The ongoing conflict involving the United States, Israel, and Iran is rapidly reshaping the global economic landscape, with energy markets experiencing the most immediate and severe disruption, as escalating military actions and retaliatory strikes across the Gulf region have triggered sharp increases in oil and gas prices, sending shockwaves through global trade networks, financial systems, and national economies that remain heavily dependent on stable energy supplies, while analysts warn that the longer the conflict continues, the greater the risk of a sustained economic slowdown or even a global recession driven by prolonged supply constraints and elevated costs.
One of the clearest indicators of the economic fallout is the dramatic surge in oil prices, with Brent crude rising to $106 per barrel within a short span of time, marking an increase of more than 40 percent from $72 per barrel recorded just before the conflict began, while liquefied natural gas prices have climbed even more sharply by nearly 60 percent, reflecting not only direct supply disruptions but also heightened geopolitical uncertainty that is pushing traders and buyers to secure energy at higher premiums amid fears of prolonged instability in key production and transit regions.
A major driver behind these price hikes is the growing instability in the Strait of Hormuz, a strategic maritime chokepoint through which about 20 percent of global oil and gas supplies pass, as Iranian attacks on commercial vessels and fuel tankers have significantly reduced shipping traffic and created bottlenecks in global supply chains, further compounded by a drone strike that forced QatarEnergy to suspend LNG production, placing additional strain on an already tight global market given that Qatar contributes roughly one-fifth of the world’s LNG supply, thereby amplifying concerns about availability and pushing prices higher across multiple energy segments including petrol, diesel, jet fuel, and other refined products.
The economic impact is particularly pronounced in Asia, where countries such as China, India, Japan, and South Korea rely heavily on energy imports routed through the Gulf, collectively accounting for nearly 70 percent of oil shipments passing through the Strait of Hormuz, and as supply disruptions intensify, these economies are being forced to secure alternative sources at significantly higher costs, increasing their import bills, widening trade deficits, and placing additional pressure on domestic industries that depend on affordable energy to maintain productivity and competitiveness in global markets.

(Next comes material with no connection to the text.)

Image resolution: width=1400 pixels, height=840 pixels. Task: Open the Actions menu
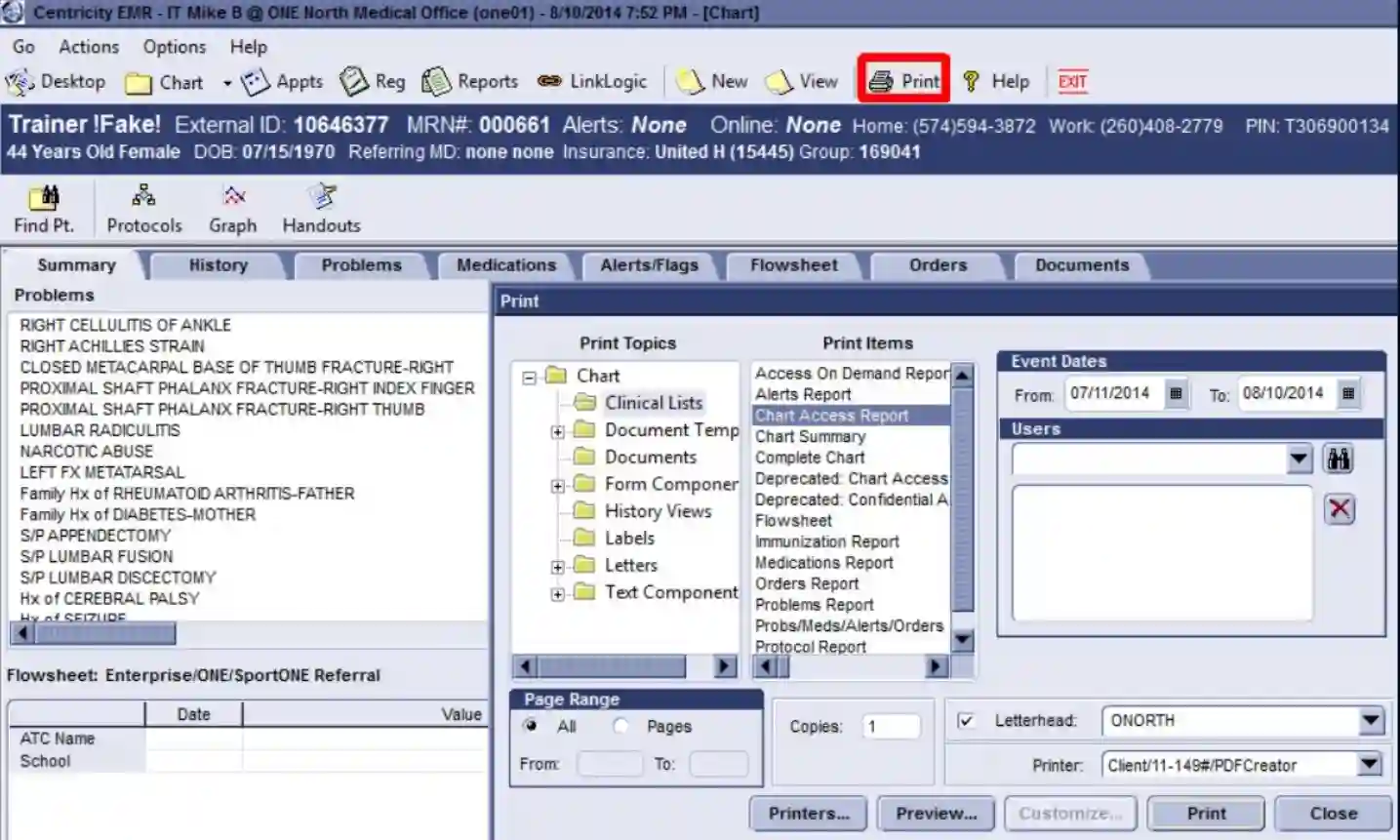[x=88, y=46]
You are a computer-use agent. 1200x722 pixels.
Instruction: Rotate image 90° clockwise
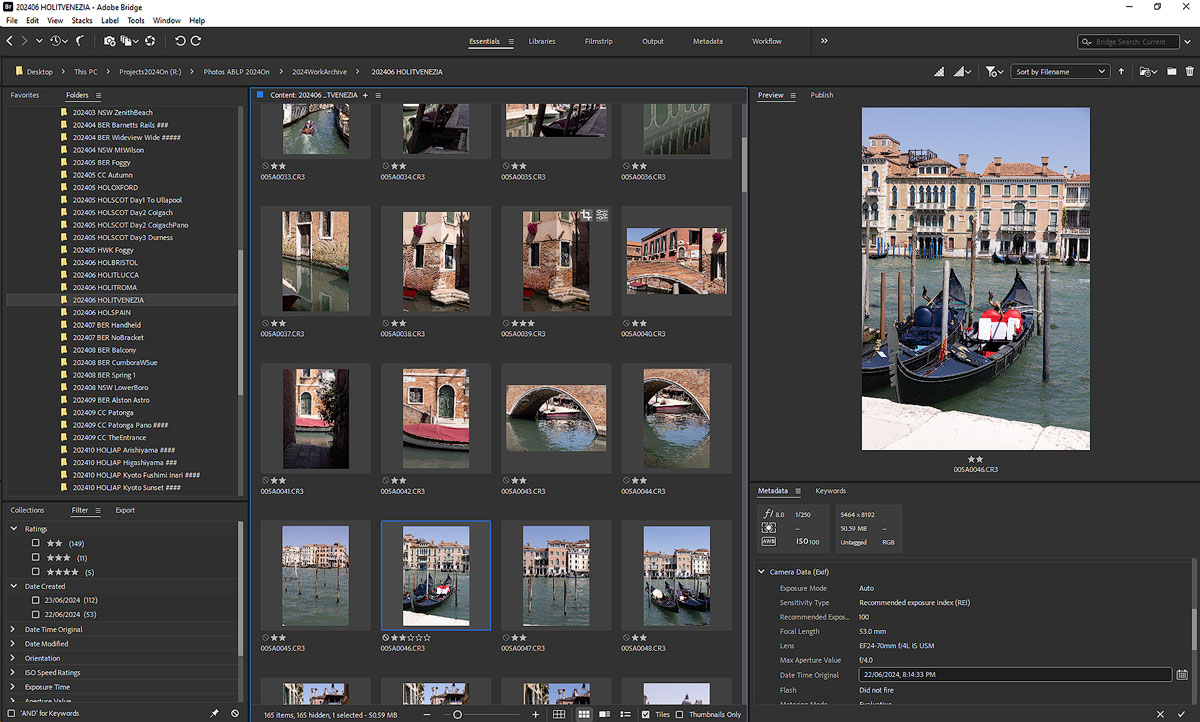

Financial markets have mirrored this growing uncertainty, with equity indices across Asia showing heightened volatility and investor sentiment weakening amid fears of prolonged disruption, as seen in South Korea where shares dropped sharply by 8 percent, triggering circuit breakers while the national currency weakened toward 1,500 per dollar, highlighting the broader stress being felt across emerging and developed markets alike as capital flows shift and investors seek safer assets in response to geopolitical risk and rising energy costs.
Beyond financial markets, the surge in fuel prices is beginning to affect everyday economic activity on a global scale, with at least 85 countries reporting increases in petrol prices since the onset of the conflict, and some nations experiencing particularly steep rises such as Cambodia with nearly 68 percent, Vietnam at 50 percent, Nigeria at 35 percent, Laos at 33 percent, and Canada at 28 percent, illustrating how the energy shock is translating directly into higher transportation and production costs, which in turn are reducing economic efficiency, increasing inflationary pressures, and slowing down overall productivity across multiple sectors.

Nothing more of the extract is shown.